La Corte di Giustizia dell’U.E. ha statuito che il principio della parità di trattamento e l’obbligo di trasparenza devono essere interpretati nel senso che ostano all’esclusione di un operatore economico da una procedura di aggiudicazione di un appalto pubblico in caso di mancato rispetto di un obbligo che non risulta espressamente dai documenti relativi a tale procedura o dal “diritto nazionale vigente”, bensì da un’interpretazione di tale diritto e di tali documenti nonché dal meccanismo diretto a colmare, con un intervento delle autorità o dei giudici amministrativi nazionali, le lacune presenti in tali documenti (sentenza del 2 giugno 2016, Pizzo, C-27/15, EU:C:2016:404, punto 51; v., in tal senso, ordinanza del 10 novembre 2016, Spinosa Costruzioni Generali e Melfi, C-162/16, non pubblicata, EU:C:2016:870, punto 32), precisando poi che «sebbene il giudice del rinvio rilevi che il bando di gara di cui al procedimento principale non richiamava espressamente l’obbligo incombente ai potenziali offerenti, previsto all’articolo 95, comma 10, del codice dei contratti pubblici, di indicare, nell’offerta economica, i loro costi della manodopera, dagli elementi del fascicolo di cui dispone la Corte risulta tuttavia che il bando in parola specificava che, “[p]er quanto non espressamente previsto nel presente bando, nel capitolato e nel disciplinare di gara si applicano le norme del [codice dei contratti pubblici]”. Ne consegue che qualsiasi offerente ragionevolmente informato e normalmente diligente era, in linea di principio, in grado di prendere conoscenza delle norme pertinenti applicabili alla procedura di gara di cui al procedimento principale, incluso l’obbligo di indicare nell’offerta economica i costi della manodopera” (Corte giustizia UE sez. IX, 02/05/2019, n. 309).
Considerato, dunque, che secondo l’art. 14 del disciplinare di gara (rubricato “Disposizioni finali”), “per quanto non previsto dal Disciplinare di gara o dal presente capitolato speciale d’appalto si fa espresso riferimento al d.lgs. n. 50/2016 e ss.mm.ii., e, in generale, alla vigente normativa sui contratti della Pubblica Amministrazione” e che, quindi, l’operatività dell’art.95 co.10 D.Lgs. 50/2016 era chiaramente richiamata, l’obbligo di indicazione separata dei costi della manodopera era perfettamente conoscibile da parte delle società partecipanti alla gara e, pertanto, l’omessa osservanza del prescritto adempimento non può che essere esclusivamente imputato alla negligenza dell’aggiudicataria.
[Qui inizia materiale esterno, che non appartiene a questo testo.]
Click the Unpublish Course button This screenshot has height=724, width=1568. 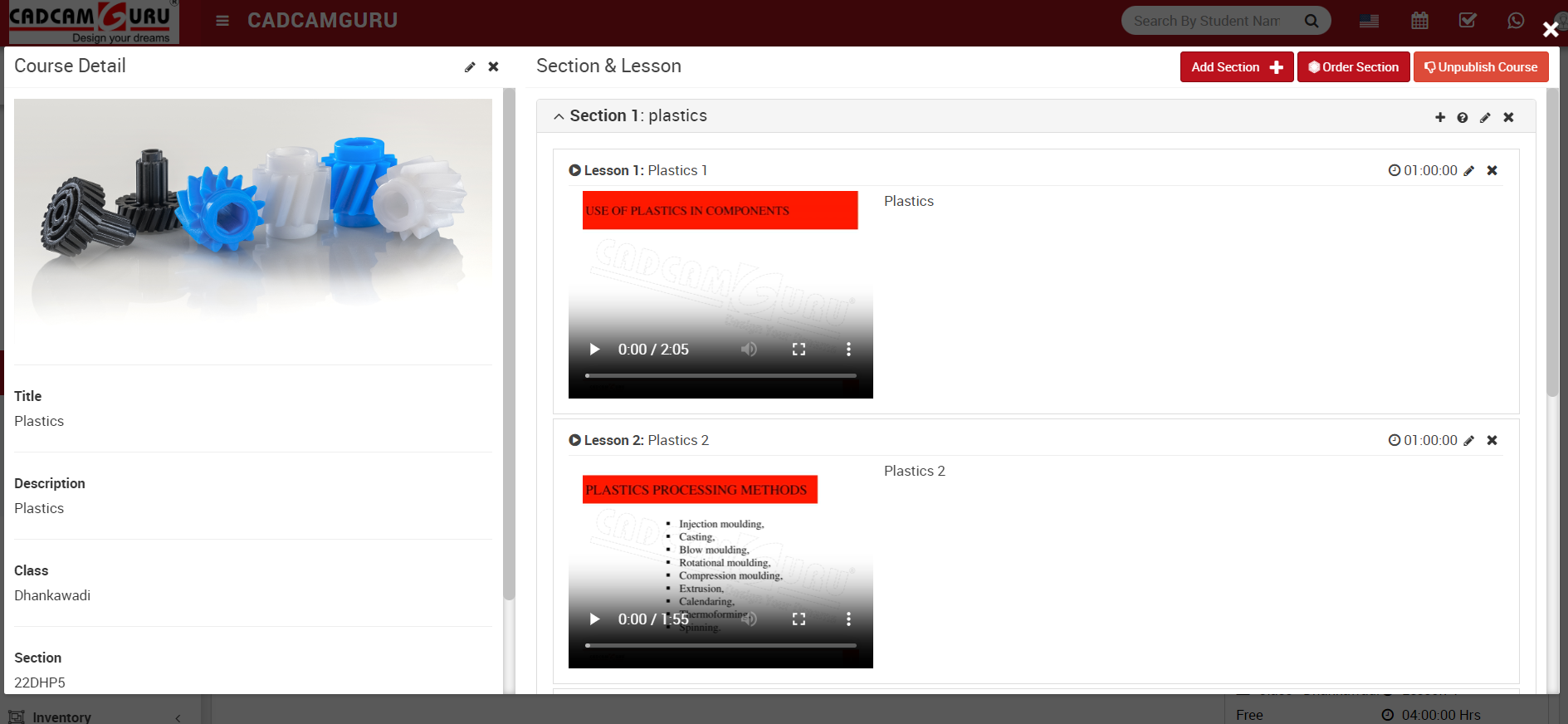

Nessuna violazione degli artt. 3 e 24 Cost. può, dunque, ritenersi perpetrata dall’applicazione della disciplina in esame.
Di conseguenza, l’aggiudicataria, non avendo provveduto a specificare i costi della manodopera così rendendo generica ed incerta nel suo contenuto l’offerta economica presentata e non potendo rimediarvi mediante il soccorso istruttorio, doveva essere esclusa dalla procedura. L’aggiudicazione, pertanto, è illegittima, come correttamente dedotto dalla ricorrente principale.